*Source extract*
In Miami, the poorest large city in the nation, women and girls make up the majority of those living below the poverty line. It's a disgrace for Miami and a disgrace for mainstream charities that historically have shortchanged programs specifically for women and girls. And it should embarrass the Florida legislature, which continues its relentless drive to eliminate desperately needed social services. The Women's Fund makes up for some of the neglect by funding innovative and often ignored organizations and projects, programs that cultivate creativity and self-reliance, that help girls and women break abusive or addictive bonds and develop their strengths and talents. Women's Fund grantees don't get a lot of money. Last year the three-year-old nonprofit (affiliated with the worldwide Women's Funding Network) awarded a total of $51,500 to sixteen specific projects, some operated by local social-services and immigrant-relief organizations, but most of them unknowns such as MZ Goose, Pridelines Youth Services, and URGENT Inc. The funding totals a mere fraction of what most lobbyists make in a year, but it's a start.

Records from a dataset

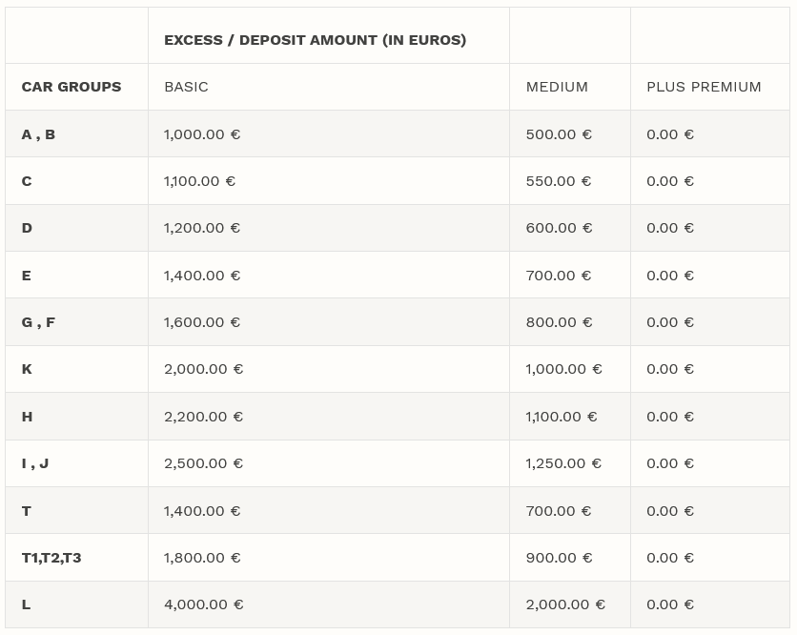
Task: Click the T1,T2,T3 car group label
Action: 51,558
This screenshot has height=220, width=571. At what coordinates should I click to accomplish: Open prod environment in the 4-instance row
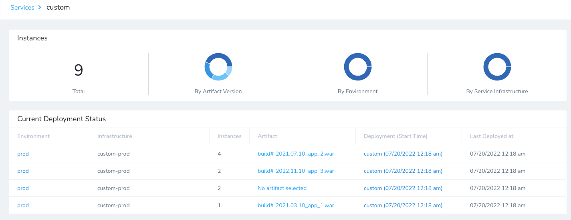pyautogui.click(x=23, y=154)
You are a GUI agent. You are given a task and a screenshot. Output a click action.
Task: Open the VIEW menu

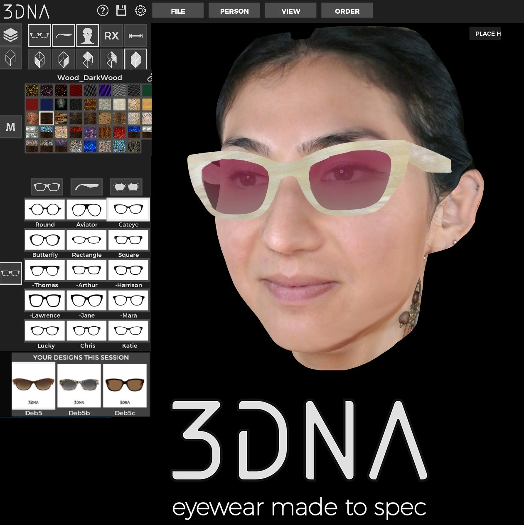coord(290,11)
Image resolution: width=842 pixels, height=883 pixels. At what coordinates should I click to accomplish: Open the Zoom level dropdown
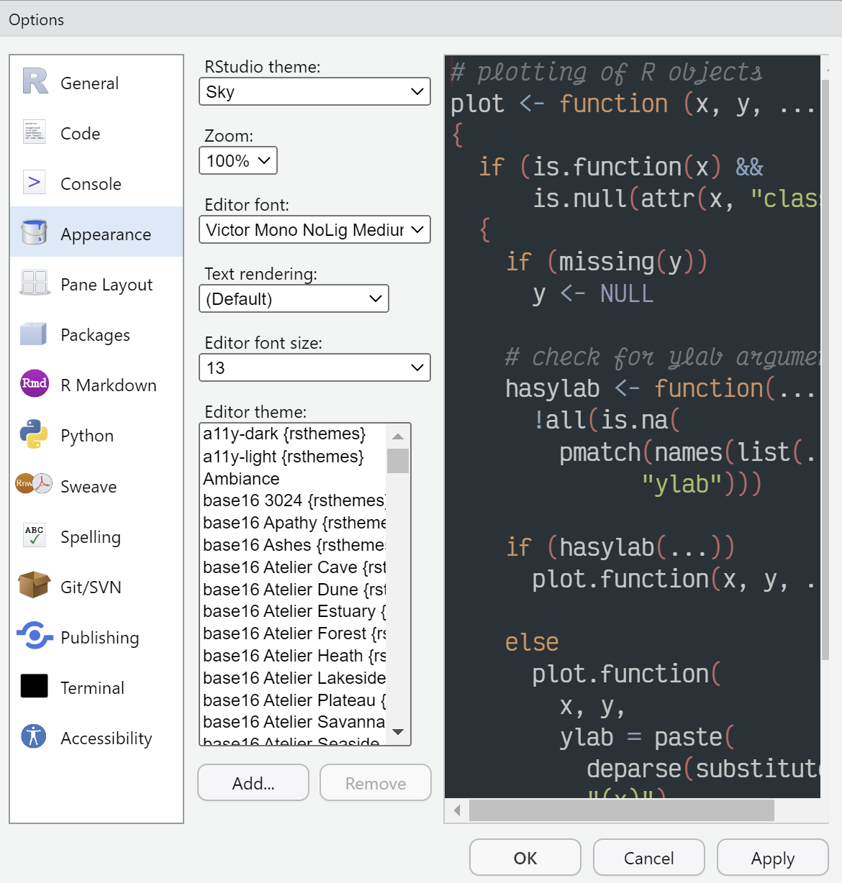[x=237, y=160]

*Problems to solve*
1 > Name the organizations that the Women's Fund passage gives as examples of little-known grantees.
2 > Please carry on the Women's Fund passage from where it stops.

*Exercise responses*
1 > MZ Goose, Pridelines Youth Services, URGENT Inc.

2 >
The Banana Bungalow is a youth hostel, but a nice one. Pastel-colored and improbably located in one of the most expensive tourist traps in the world, the bungalow is low-key and freewheeling. The young and adventurous from around the globe pour in and out of this place, wedged into the southern end of the Indian Creek waterway. They sit by the pool, play billiards, trade tall tales by the bar. The bartender decides nightly what the happy-hour special will be, but the beer is always cheap. A night will cost you around $15 to share a room with three other travelers; private rooms $50 and up.
They were proof of Miami's status as the Latin-music capital of the world. They were an engine of economic growth. They were a sign of our slowly developing political tolerance. They were a plot to thrust subversive Cuban musicians into our midst. They were the pride and joy of Emilio Estefan, Jr. They were the downfall of exile extremists. They were a glamorous, gaudy, God-awful fuss. But most of all, they were gone. Poof! Somewhere in Southern California, then-Grammys honcho Michael Greene is still smiling at his sleight-of-hand.